Opinión
“Vamos a septiembre”
Suele decirse que la política es el arte de convertir en posible lo imposible. Paradójicamente, en estos últimos años en nuestro país el noble oficio de político, si por algo se ha significado, ha sido por convertir lo posible -y necesario- en inviable. La nueva política, con tanta ilusión bautizada en 2014, ha envejecido rápidamente. En algunos casos, de hecho, comienza a morir. Lo que prometía diálogo, apertura, transparencia, negociación y transversalidad ha derivado en tiempo récord en bloqueo permanente, sectarismo, inmovilismo y mucha, demasiada, cortedad de miras.
Vivimos, utilizando la palabra argentina, en un gran “quilombo”: a las puertas del parón veraniego, empantanados y con la vista puesta en unas nuevas elecciones. Es lógico que el hartazgo de los españoles se haya disparado y la preocupación por los políticos ya sea el segundo quebradero de cabeza para millones de ciudadanos. Así lo ha confirmado al menos el CIS de José Félix Tezanos.
No caben disimulos. Tampoco excusas. Si los españoles tuviésemos que volver a las urnas sería un desastre. Que, por cierto, debería invalidar éticamente a nuestros representantes para volver a presentarse al examen de los votos. Aunque tal cosa no ocurrirá. Demostraría que Pedro Sánchez, Pablo Casado, Albert Rivera y Pablo Iglesias no habrían entendido el mandato recibido el 28-A. Y que, a la postre, lo único que buscarían sería endosar su fracaso, el de la clase política, a los españolitos de a pie que han dejado claro en las urnas lo que desean.
Y por ese camino vamos. Porque el simulado objetivo de alumbrar la investidura en julio no marcha como debiera, desde luego. Más bien todo lo contrario. El concierto entre Sánchez e Iglesias suena más desafinado con el paso del tiempo. Ciertamente, la política tiene cada vez más de teatro que de realidad. Y en este punto, las ofertas de diálogo y de mano tendida que se escuchan buscan más fijar “relatos” con los que culpar a los otros que una voluntad de negociación sincera para acercar posturas.
Con esos mimbres, el presidente en funciones abundaba este jueves, a su paso por Los Desayunos de TVE, en la imprescindible “cohesión interna” del Gobierno. Era otra forma (la enésima) de expresar que no desea la fórmula de coalición que le reclama el líder de Podemos. Su principal motivo para negarse, al menos eso sostuvo, son las “discrepancias de fondo” con Iglesias en asuntos de Estado como la crisis de Cataluña. Pedro Sánchez insiste mucho últimamente en este aspecto. Saca incluso a relucir, para renegar de las pretensiones del secretario general morado, una hipotética aplicación del artículo 155 de la Constitución.

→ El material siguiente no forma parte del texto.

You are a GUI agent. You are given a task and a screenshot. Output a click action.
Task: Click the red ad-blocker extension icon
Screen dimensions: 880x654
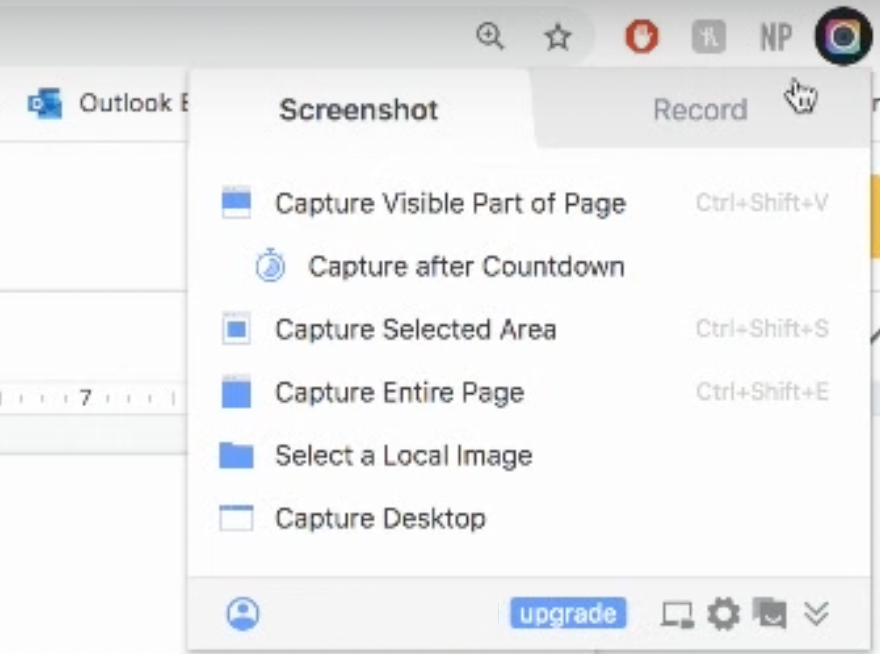tap(641, 34)
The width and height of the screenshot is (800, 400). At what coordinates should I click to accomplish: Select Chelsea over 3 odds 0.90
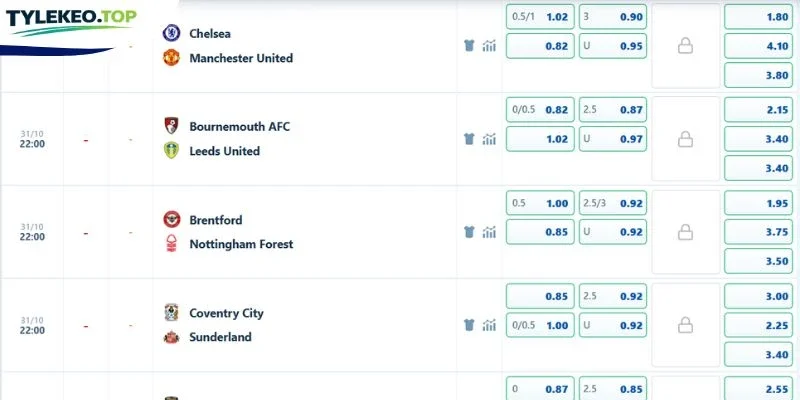tap(613, 17)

El presidente tiene fijo el foco sobre un escenario de confrontación y desobediencia en Cataluña, a partir de septiembre, por la sentencia del Tribunal Supremo sobre el “procés”. Lógicamente, tener sentado a Pablo Iglesias en el Consejo de Ministros en esa situación sería convertir el Gobierno en un campo de minas. Así se transmite desde las alturas de Ferraz. El propio presidente está seguro de que “un Gobierno de coalición (PSOE-Podemos) se paralizaría por sus propias contradicciones internas”. Por tanto, una entente entre socialistas y morados, tal como es concebida por unos y otros, no parece tener demasiado futuro.

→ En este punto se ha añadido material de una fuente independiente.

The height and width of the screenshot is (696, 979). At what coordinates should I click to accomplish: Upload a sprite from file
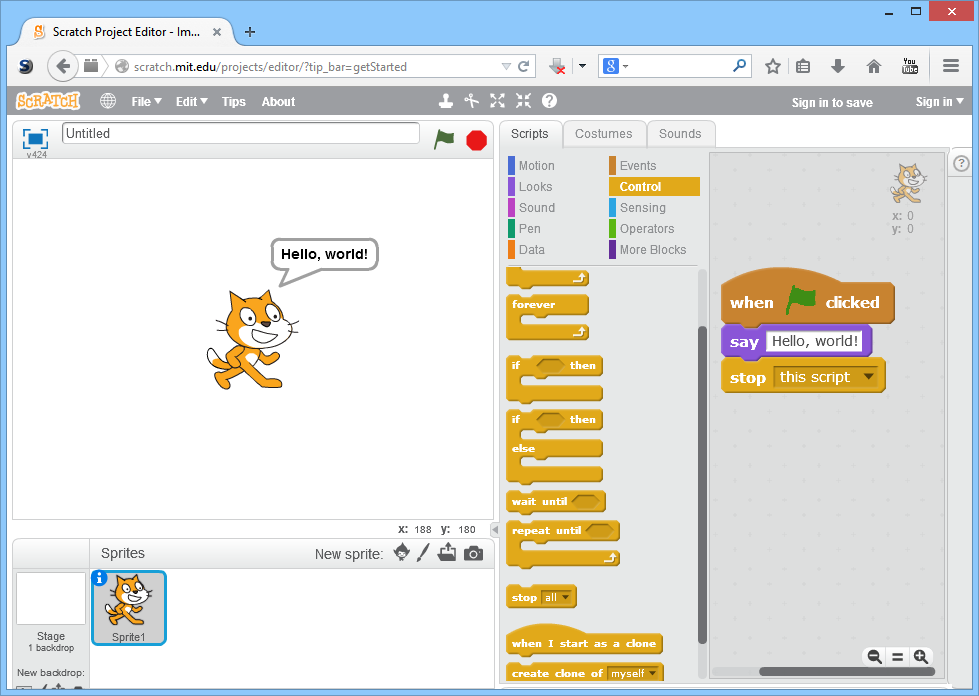[x=447, y=552]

“Vamos a septiembre”, es lo que vienen trasladando en los últimos días cargos de La Moncloa a mandatarios del PP. Por cierto, que la estrecha conexión que han logrado establecer Pedro Sánchez y Pablo Casado da para un artículo. Después del verano se va a poder constatar. Como resumía hace unos días alguien tan posibilista como Felipe González, España “se parece cada vez más a Italia, pero sin italianos”.